8 octobre : Le tueur a encore frappé. Un autre patient tué et mutilé de la même façon. La police, sur place dès le matin nous a réunis dans la salle commune afin de nous donner ses instructions : veiller à ne pas se trouver seul avec une autre personne mais préférer les groupes de trois ; fermer la porte de sa chambre à clé en permanence, qu’on soit à l’intérieur ou à l’extérieur ; ne pas sortir passé une certaine heure etc… Pour que nous soyons plus à même de nous protéger, les inspecteurs nous ont aussi fait part de certaines de leurs conclusions : le tueur serait une personnalité instable qui pratiquerait le cannibalisme, très impulsif, sadique. Nous avons eu droit aux détails croustillants du médecin légiste pour étayer ces hypothèses…traces d’ongles sur le visage, chairs déchiquetées qui seraient dues à des morsures… et le morceau du dos mutilé correspond à un morceau de choix dans le porc. La sauvagerie du meurtrier en fait un être imprévisible, cruel, et c’est pourquoi il nous faut être particulièrement prudent. Chaque patient va être soumis à des tests de personnalité tandis que nos chambres seront fouillées. Esprits humains et bâtiments sont traités de la même manière.

Bien évidemment, c’est le rouquin qui m’interroge.

Je ressors épuisé par l’entretien. Il m’a encore agressé verbalement et physiquement. Apparemment la fouille n’a rien donné puisqu’aucun de nous n’a été arrêté. La police restera à l’établissement jusqu’à la fin du programme. Des patrouilles seront dans les couloirs et dans le parc.

Pensée du jour : pas de pensée du jour. Je suis vidé.

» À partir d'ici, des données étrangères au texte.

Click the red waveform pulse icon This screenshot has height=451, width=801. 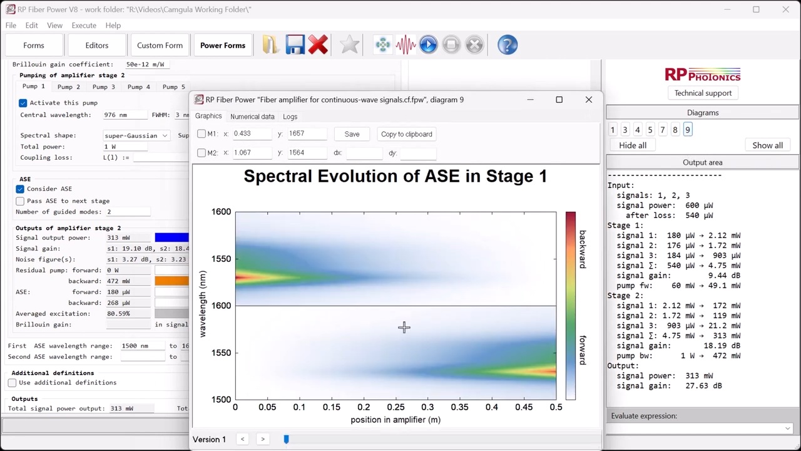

9 octobre : Loin de rassurer les clients, la présence de la police alourdit l’atmosphère : si jamais l’on arrive à oublier qu’un psychopathe est parmi nous, un uniforme est toujours là pour le rappeler. D’autant plus que le rouquin est avec eux. Un imperméable noir l’enveloppe, qui lui donne des faux airs de Nazgûl.

Il commence à pleuvoir. Des cordes.

Pensée du jour : elle est pour le Nazgûl qui doit moins faire le malin dans son manteau trempé.

10 Octobre : Malgré la peur qui rôde, le régime semble me faire de l’effet. Je me sens plus en forme et plus énergique qu’auparavant, j’enchaîne les exercices de façon fluide et j’ai même fait une grande balade dans le parc. Ce retour à la nature, à des nourritures plus proches de la terre, me fait du bien.

Pensée du jour : je n’aime décidément pas les rouquins. Leur chair a un goût trop prononcé.